Posted by: CorrieMG | March 23, 2010 12:30 AM | Report abuse

Why do people object to compulsory insurance? If you have a serious accident and do not have insurance, anything could happen.

Posted by: CorrieMG | March 23, 2010 12:35 AM | Report abuse

16,500 new IRS agents at a cost of $10 billion to be hired to enforce Obamacare's health insurance mandates on individuals and businesses. That's on top of the 100's of thousands of new burecrats to be hired to staff the hundreds of new federal government agencies created by Obamacare. With the federal work force now at almost 2.5 million people and growing I guess when Obama said he was going to get people back to work he meant work for the government. Anybody ever stop and think about where the money is going to come from to pay all these government workers when actual unemployment levels are approaching 18%? Who's going to pay the taxes to pay all these government employees?

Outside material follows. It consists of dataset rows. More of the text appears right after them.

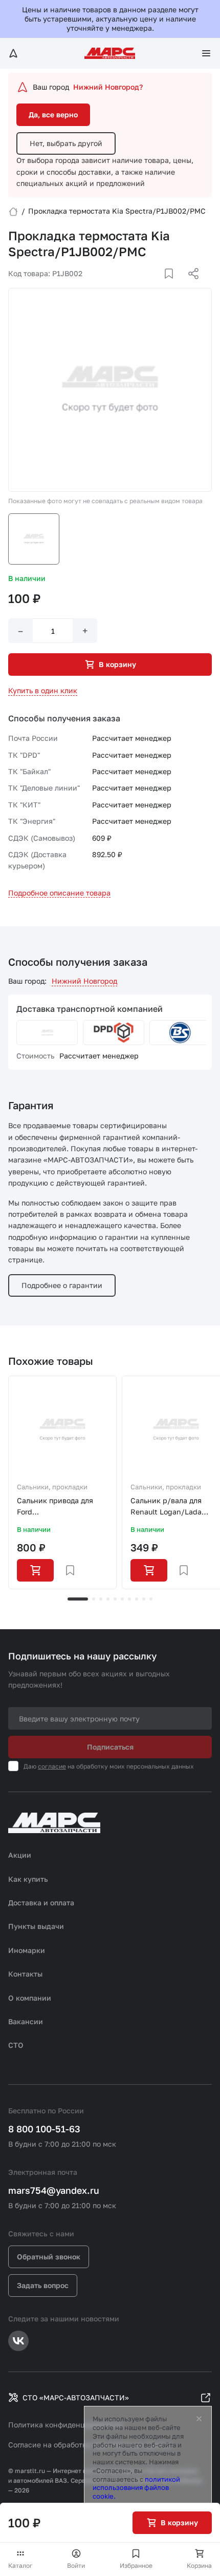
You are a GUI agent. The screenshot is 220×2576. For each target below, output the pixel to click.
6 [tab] (122, 1599)
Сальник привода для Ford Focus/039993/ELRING (56, 1507)
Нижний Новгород (84, 981)
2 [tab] (93, 1599)
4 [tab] (107, 1599)
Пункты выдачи (36, 1926)
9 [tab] (143, 1599)
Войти (76, 2565)
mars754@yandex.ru (53, 2190)
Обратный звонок (48, 2256)
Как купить (28, 1879)
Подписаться (110, 1746)
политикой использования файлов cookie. (136, 2488)
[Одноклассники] (173, 286)
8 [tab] (136, 1599)
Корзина (199, 2565)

Posted by: RobT1 | March 23, 2010 11:33 AM | Report abuse

How do you get 10 billion? 100,000 x 16500 ~ 1 billion. the real winners with be in health administration, part of the fastest growing industry anyway. So all you middle manager/ real estate/ business people will have career options again instead of lining up at career fairs. Preventive care instead of emergency care. Sounds like cost savings to me.